By LeAnn R. Ralph
COLFAX — Colfax has a new park — the J.D. Simons Memorial Park.
Well, it’s not really a new park — it’s a new name for a park that has not previously been named.
The Colfax Village Board approved naming the park where Eighteen Mile Creek empties into the Red Cedar River the J.D. Simons Memorial Park at the June 27 meeting.
J.D. Simons is credited with being the founder of Colfax. He built a cabin on the shores of Eighteen Mile Creek in 1867 and built a grist mill on the creek two years later.
J.D.’s wife, Mary Simons, also played an important role in the community. She opened a dry goods store out of their home where she sold calico, needles, thread and other sewing items.
J.D. Simons homesteaded the land where the village of Colfax is located today.
At one time, Colfax was known as Begga Town because of the rutabagas that were grown, and J.D. Simons also was a farmer who planted rutabagas.
Rutabagas grow especially well on land that has recently been cleared of trees.
J.D. Simons served as the postmaster in Colfax from 1872 until 1894.
During the Colfax Sesquicentennial in 2014, part of the celebration included placing at gravestone at Hill Grove Cemetery for J.D. Simons.

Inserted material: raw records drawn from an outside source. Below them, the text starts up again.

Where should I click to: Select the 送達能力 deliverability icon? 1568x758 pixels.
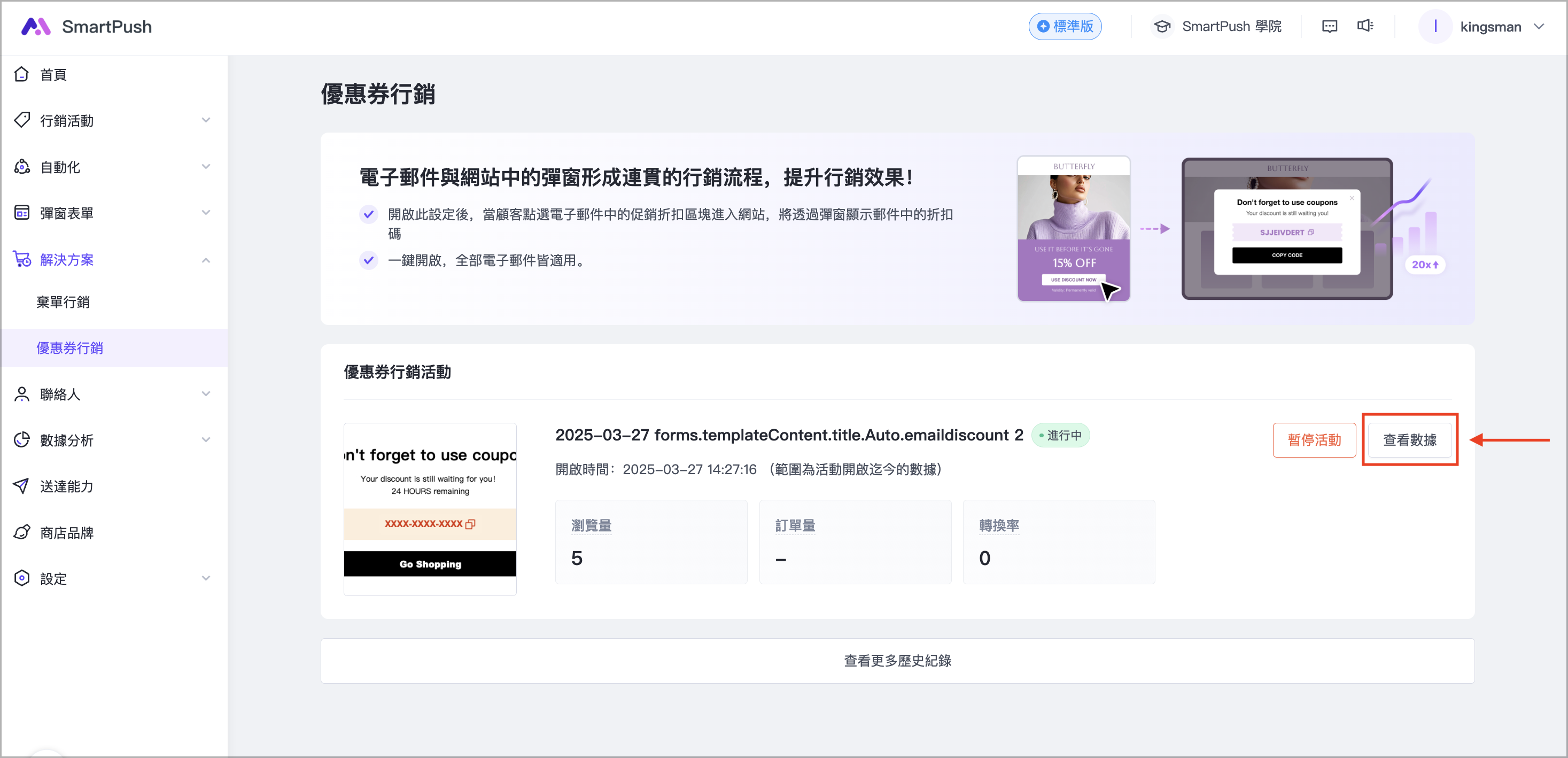21,486
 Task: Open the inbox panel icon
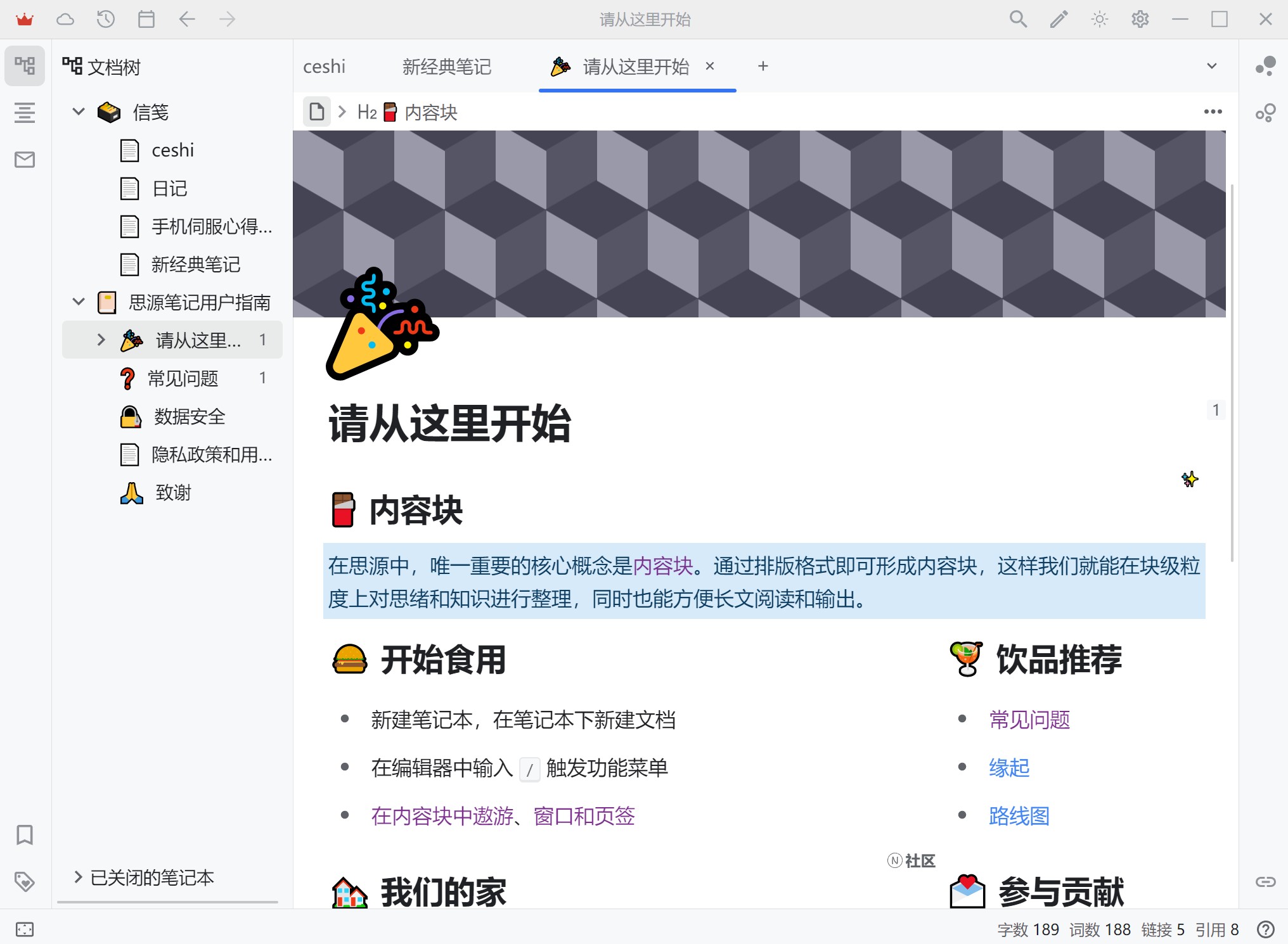pyautogui.click(x=25, y=160)

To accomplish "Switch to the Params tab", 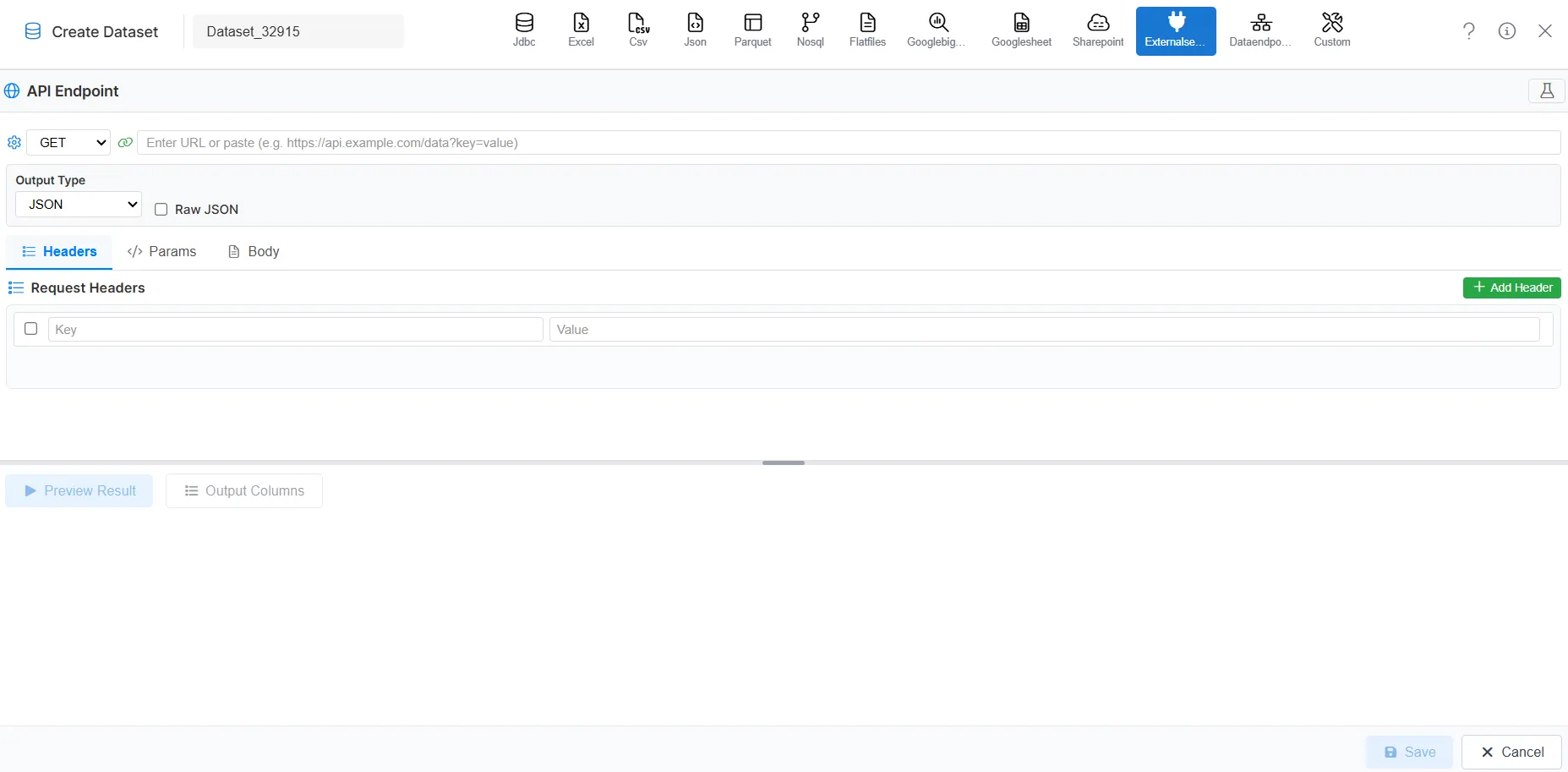I will tap(162, 251).
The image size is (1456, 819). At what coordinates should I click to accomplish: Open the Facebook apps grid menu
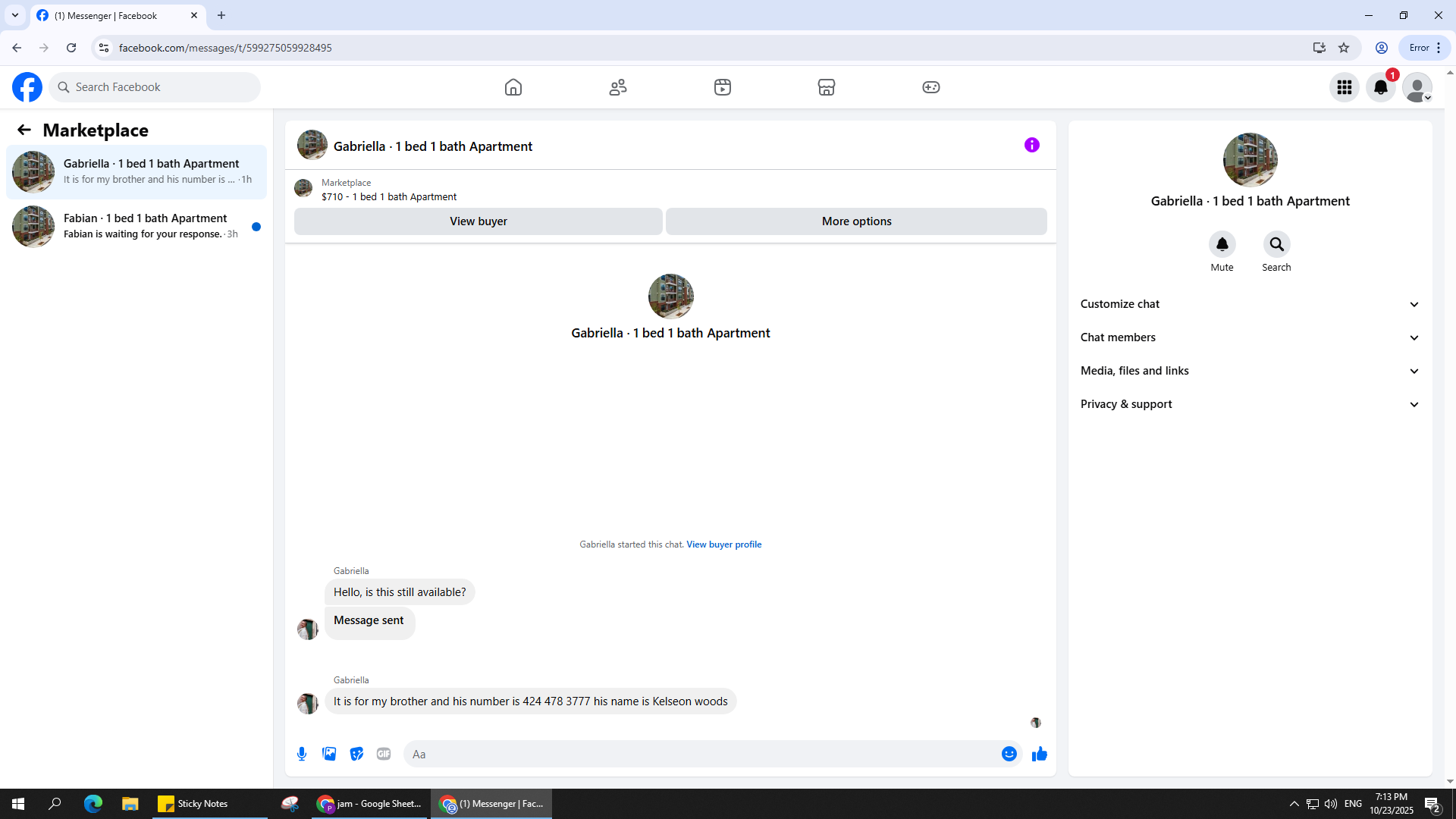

For reasons that will probably always remain a mystery, a gravestone was never placed at J.D.’s final resting place when he died in 1918.
J.D. Simons passed away in the state of Washington after the milk truck he was riding on swerved to miss a car and overturned.
His grandson took the train to Washington to accompany J.D.’s body back to Colfax.
The events surrounding J.D.’s death and his funeral are documented in articles published in the Colfax Messenger in May of 1918.
By all accounts prior to and after his death, J.D. Simons was a beloved, kindly man, a business man and entrepreneur, and a staunch and proud supporter of Colfax.
Prior to the Sesquicentennial Celebration, there was even some question as to exactly where J.D. Simons was buried.
The article in the Colfax Messenger published in 1918 said that after his funeral, mourners followed the casket to Oak Grove Cemetery.
Unfortunately, there is no Oak Grove Cemetery anywhere in the vicinity.
As luck would have it, former administrator-clerk-treasurer Jackie Ponto was searching through old village records looking for a burial permit for a person working on a family genealogy when she came across a burial permit for John D. Simons.
The burial permit placed J.D. Simons at Hill Grove Cemetery a short distance west of Colfax.
The editor of the Messenger at the time of J.D.’s death in 1918 was Ward Swift, who seemed quite shaken by the passing of the founder of Colfax, so perhaps “Oak Grove” Cemetery was a typographical error made absentmindedly.
Prior to the village board officially naming the park J.D. Simons Memorial Park, it was informally called Triangle Park, Flag Pole Park, Spillway Park, Sandstone Park and North Dam Park.
In 2010, the Class of 1958 started the flower garden project in the park.
The motto for the Colfax High School Class of 1958 was “Climb, though the rocks be rugged,” which seems like a highly appropriate motto for a class starting a garden project on the banks above the Red Cedar River and Eighteen Mile Creek.
Work on the flower beds started in the spring of 2010 so the garden would be there for the All-School Reunion and 100th Anniversary Celebration of Colfax High School June 11 and 12, 2010.
The idea for naming the park J.D. Simons Memorial Park came from Colfax historian Troy Knutson.
The Colfax Commercial Club is planning a dedication for the park during the Colfax Founder’s Day Main Street Block Party on August 6.
The first annual J.D. Simons Community Volunteer Award also will be presented during the Block Party on August 6.